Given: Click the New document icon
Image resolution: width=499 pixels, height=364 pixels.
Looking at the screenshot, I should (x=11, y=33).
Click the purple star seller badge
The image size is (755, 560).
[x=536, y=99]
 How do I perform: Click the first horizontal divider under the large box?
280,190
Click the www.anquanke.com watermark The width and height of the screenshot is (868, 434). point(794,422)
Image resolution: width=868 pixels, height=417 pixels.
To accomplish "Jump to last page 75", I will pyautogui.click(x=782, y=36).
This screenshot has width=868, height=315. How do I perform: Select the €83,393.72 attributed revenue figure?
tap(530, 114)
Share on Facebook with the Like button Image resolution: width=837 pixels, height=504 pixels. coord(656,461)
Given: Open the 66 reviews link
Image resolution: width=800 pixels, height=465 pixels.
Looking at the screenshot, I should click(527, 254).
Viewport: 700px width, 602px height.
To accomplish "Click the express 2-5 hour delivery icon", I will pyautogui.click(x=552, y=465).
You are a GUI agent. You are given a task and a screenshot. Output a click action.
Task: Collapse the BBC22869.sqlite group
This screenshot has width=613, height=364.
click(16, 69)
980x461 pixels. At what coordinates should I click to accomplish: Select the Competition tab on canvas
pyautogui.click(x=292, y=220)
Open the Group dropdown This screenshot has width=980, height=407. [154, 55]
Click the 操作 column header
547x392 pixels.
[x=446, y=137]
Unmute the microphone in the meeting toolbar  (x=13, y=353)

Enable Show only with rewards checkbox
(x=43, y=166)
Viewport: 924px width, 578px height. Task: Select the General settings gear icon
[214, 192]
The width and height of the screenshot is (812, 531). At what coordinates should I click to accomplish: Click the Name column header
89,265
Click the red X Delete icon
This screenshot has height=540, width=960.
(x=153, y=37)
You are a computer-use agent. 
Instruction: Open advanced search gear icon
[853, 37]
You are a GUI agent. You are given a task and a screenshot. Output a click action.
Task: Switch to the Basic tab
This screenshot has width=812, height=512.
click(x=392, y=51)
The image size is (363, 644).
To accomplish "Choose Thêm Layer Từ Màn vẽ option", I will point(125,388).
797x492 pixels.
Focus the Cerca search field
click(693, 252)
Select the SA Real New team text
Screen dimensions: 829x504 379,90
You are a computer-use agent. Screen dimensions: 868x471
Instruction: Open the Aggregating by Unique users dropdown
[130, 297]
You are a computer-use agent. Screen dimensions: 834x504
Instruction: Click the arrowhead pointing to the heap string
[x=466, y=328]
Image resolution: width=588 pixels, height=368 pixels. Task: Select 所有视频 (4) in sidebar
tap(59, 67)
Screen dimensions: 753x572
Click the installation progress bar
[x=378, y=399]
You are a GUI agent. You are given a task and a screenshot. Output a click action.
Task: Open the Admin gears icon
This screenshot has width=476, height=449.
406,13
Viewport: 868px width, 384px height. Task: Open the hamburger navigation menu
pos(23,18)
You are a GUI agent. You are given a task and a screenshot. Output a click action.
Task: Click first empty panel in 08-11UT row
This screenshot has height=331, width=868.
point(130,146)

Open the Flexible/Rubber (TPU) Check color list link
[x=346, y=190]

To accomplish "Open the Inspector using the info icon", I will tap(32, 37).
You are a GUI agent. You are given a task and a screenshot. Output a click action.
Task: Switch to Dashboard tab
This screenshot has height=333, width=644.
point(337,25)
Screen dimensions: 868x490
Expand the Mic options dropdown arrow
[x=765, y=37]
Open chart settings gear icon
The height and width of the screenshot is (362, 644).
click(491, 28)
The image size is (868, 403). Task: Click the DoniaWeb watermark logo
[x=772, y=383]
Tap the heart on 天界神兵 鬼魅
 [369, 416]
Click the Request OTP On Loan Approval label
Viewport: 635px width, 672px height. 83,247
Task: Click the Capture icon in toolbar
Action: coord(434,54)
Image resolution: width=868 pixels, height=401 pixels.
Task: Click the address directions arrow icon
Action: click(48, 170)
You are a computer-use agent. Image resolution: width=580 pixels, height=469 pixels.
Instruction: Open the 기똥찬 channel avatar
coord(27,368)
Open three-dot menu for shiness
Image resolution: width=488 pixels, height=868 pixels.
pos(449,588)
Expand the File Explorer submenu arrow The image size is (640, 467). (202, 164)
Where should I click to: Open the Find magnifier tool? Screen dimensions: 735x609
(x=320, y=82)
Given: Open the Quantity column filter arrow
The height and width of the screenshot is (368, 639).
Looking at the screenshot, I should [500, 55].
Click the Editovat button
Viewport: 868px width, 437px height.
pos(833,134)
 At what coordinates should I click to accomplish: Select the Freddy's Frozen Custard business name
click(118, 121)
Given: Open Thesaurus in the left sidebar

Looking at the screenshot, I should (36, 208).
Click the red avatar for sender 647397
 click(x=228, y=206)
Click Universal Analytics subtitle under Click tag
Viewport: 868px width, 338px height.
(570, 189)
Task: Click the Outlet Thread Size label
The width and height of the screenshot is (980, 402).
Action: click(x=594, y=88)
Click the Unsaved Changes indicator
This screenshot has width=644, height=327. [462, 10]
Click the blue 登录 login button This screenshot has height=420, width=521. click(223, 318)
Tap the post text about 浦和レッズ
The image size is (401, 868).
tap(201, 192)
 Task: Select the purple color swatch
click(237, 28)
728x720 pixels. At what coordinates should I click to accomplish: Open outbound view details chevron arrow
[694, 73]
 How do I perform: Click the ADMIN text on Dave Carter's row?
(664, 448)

Your task>
A single number is required: the count of lines in the data that contain the string "computer".

Response below>
4